* [TASK TO CARRY OUT]:
Copy the data below. Keep every line exactly as it is.

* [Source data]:
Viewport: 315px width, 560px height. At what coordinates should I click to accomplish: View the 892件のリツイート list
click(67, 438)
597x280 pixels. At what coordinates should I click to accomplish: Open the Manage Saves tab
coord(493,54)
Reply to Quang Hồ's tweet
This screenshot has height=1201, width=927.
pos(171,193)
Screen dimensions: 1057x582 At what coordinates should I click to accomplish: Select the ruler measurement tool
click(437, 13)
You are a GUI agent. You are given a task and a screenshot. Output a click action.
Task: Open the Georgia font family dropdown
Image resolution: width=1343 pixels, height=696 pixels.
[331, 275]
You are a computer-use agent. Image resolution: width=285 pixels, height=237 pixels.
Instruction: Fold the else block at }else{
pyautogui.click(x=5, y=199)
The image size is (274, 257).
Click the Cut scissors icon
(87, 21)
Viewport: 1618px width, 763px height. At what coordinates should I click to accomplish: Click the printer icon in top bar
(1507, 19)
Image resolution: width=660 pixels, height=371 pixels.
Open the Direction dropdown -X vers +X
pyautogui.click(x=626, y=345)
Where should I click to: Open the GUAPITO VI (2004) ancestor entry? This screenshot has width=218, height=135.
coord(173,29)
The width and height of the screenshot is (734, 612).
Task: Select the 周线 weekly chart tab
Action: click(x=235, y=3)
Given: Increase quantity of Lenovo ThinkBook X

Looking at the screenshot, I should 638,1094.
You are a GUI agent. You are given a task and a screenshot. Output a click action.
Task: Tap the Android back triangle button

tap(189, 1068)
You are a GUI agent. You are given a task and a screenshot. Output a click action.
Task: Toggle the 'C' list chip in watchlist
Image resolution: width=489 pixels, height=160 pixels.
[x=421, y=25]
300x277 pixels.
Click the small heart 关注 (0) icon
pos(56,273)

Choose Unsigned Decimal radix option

* [RESULT]:
Viewport: 315px width, 560px height. At what coordinates should I click to accomplish: View the 892件のリツイート list
click(67, 438)
597x280 pixels. At what coordinates should I click to accomplish: Open the Manage Saves tab
coord(493,54)
Reply to Quang Hồ's tweet
This screenshot has height=1201, width=927.
pos(171,193)
Screen dimensions: 1057x582 At what coordinates should I click to accomplish: Select the ruler measurement tool
click(437, 13)
You are a GUI agent. You are given a task and a screenshot. Output a click action.
Task: Open the Georgia font family dropdown
Image resolution: width=1343 pixels, height=696 pixels.
[331, 275]
You are a computer-use agent. Image resolution: width=285 pixels, height=237 pixels.
Instruction: Fold the else block at }else{
pyautogui.click(x=5, y=199)
The image size is (274, 257).
Click the Cut scissors icon
(87, 21)
Viewport: 1618px width, 763px height. At what coordinates should I click to accomplish: Click the printer icon in top bar
(1507, 19)
Image resolution: width=660 pixels, height=371 pixels.
Open the Direction dropdown -X vers +X
pyautogui.click(x=626, y=345)
Where should I click to: Open the GUAPITO VI (2004) ancestor entry? This screenshot has width=218, height=135.
coord(173,29)
The width and height of the screenshot is (734, 612).
Task: Select the 周线 weekly chart tab
Action: click(x=235, y=3)
Given: Increase quantity of Lenovo ThinkBook X

Looking at the screenshot, I should 638,1094.
You are a GUI agent. You are given a task and a screenshot. Output a click action.
Task: Tap the Android back triangle button

tap(189, 1068)
You are a GUI agent. You are given a task and a screenshot. Output a click action.
Task: Toggle the 'C' list chip in watchlist
Image resolution: width=489 pixels, height=160 pixels.
[x=421, y=25]
300x277 pixels.
Click the small heart 关注 (0) icon
pos(56,273)

Choose Unsigned Decimal radix option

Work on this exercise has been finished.